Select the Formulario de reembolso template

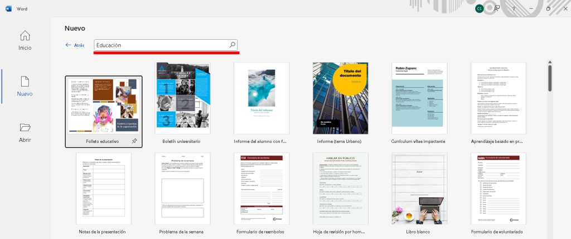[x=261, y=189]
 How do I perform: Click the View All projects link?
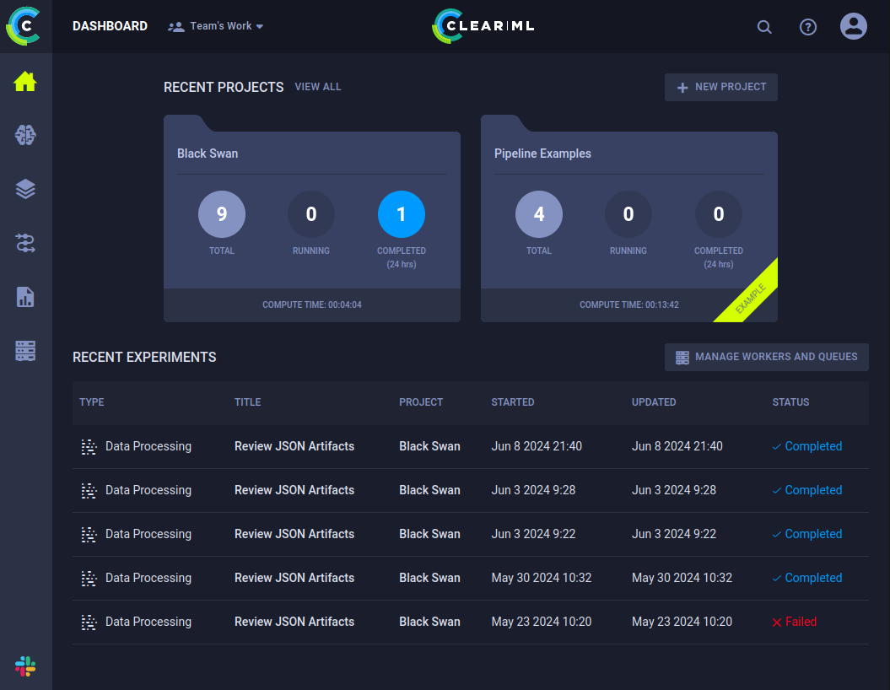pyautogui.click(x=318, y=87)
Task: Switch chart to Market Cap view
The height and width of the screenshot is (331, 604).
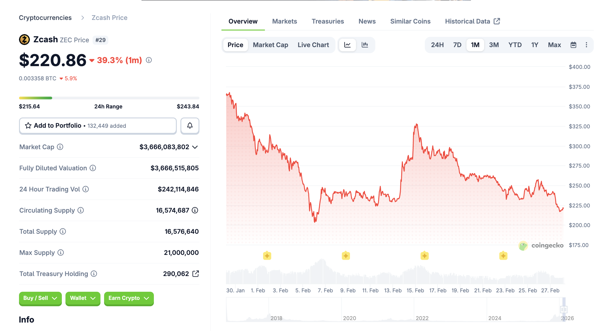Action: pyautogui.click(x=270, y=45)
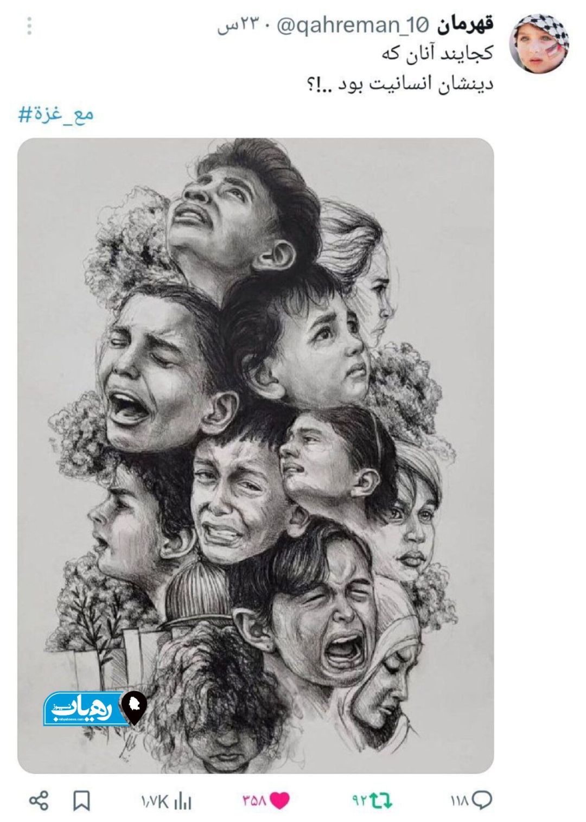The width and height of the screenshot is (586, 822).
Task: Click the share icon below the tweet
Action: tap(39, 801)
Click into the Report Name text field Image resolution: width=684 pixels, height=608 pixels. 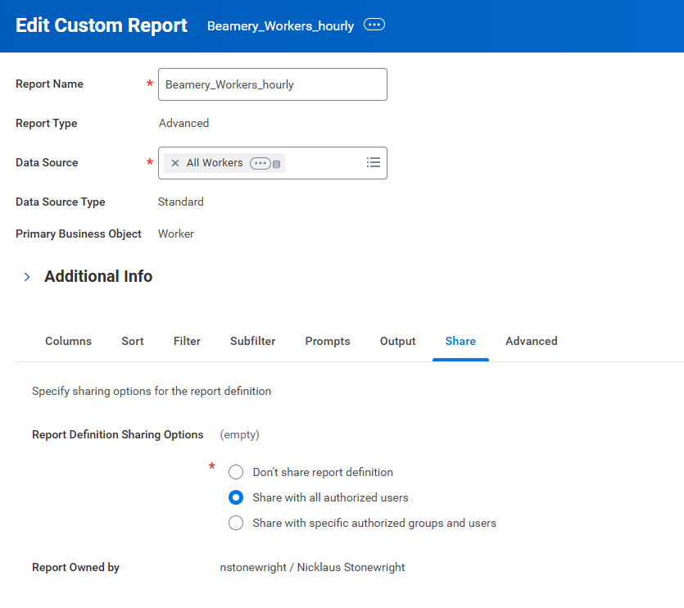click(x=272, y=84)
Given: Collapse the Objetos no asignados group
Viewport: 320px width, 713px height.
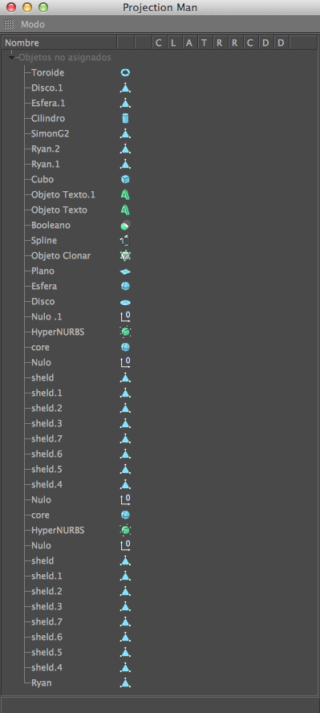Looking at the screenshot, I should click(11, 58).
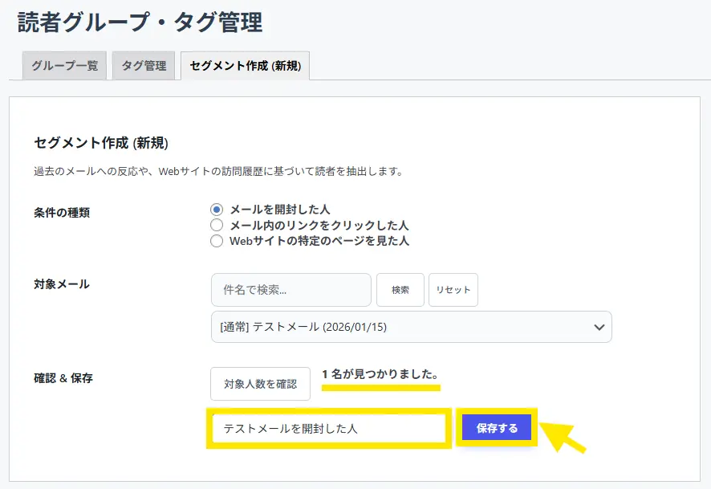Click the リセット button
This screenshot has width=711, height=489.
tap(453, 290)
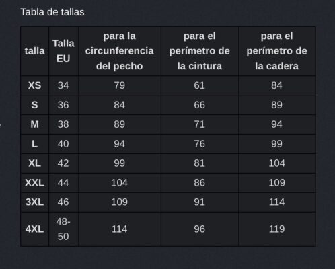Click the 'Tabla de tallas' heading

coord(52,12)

...

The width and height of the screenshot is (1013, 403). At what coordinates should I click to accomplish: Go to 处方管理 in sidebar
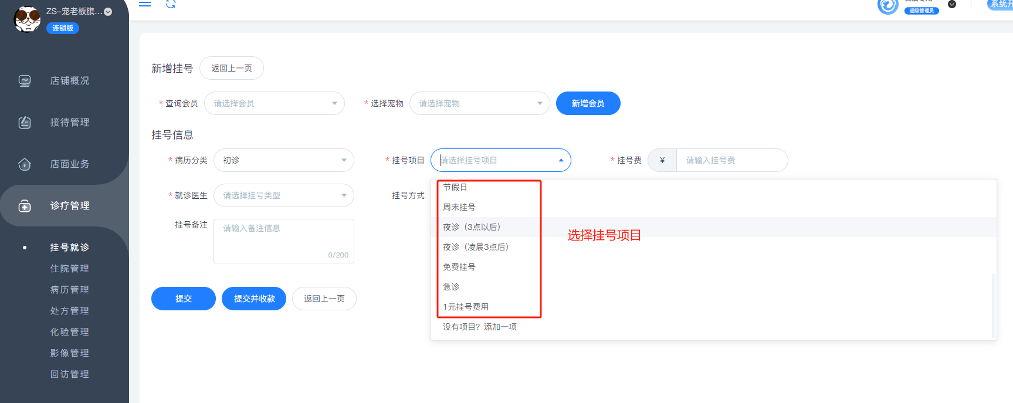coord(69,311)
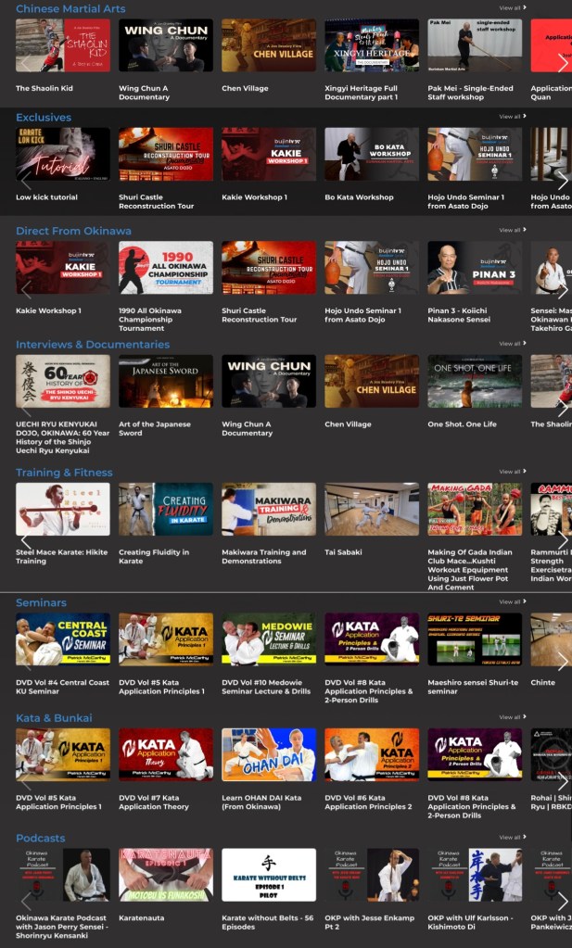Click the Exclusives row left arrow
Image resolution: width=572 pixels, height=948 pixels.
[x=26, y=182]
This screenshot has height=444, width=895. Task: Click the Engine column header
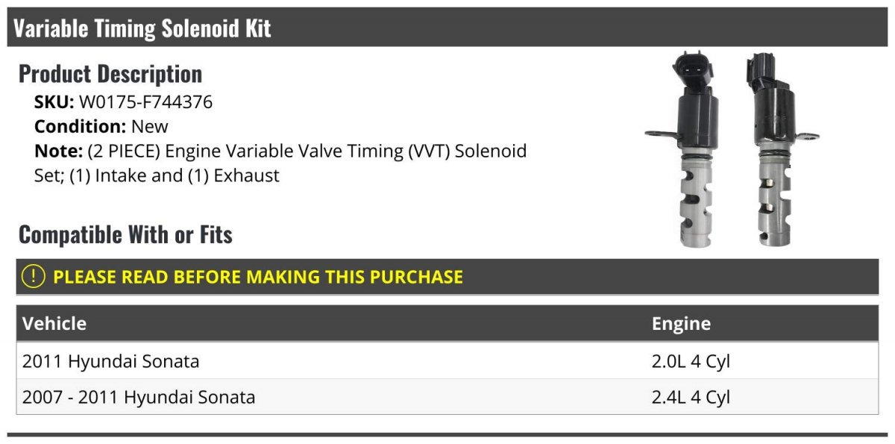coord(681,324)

# [Instructions to follow]
Return only the part above that opens with the line containing "Select the Formulario de reembolso template" and closes with the line containing "Task: Switch chart to Market Cap view", exactly and with both ends, skipping the pictures.

# [Solution to the problem]
Select the Formulario de reembolso template

[x=261, y=189]
 How do I perform: Click the View All projects link?
pyautogui.click(x=318, y=87)
Task: Switch chart to Market Cap view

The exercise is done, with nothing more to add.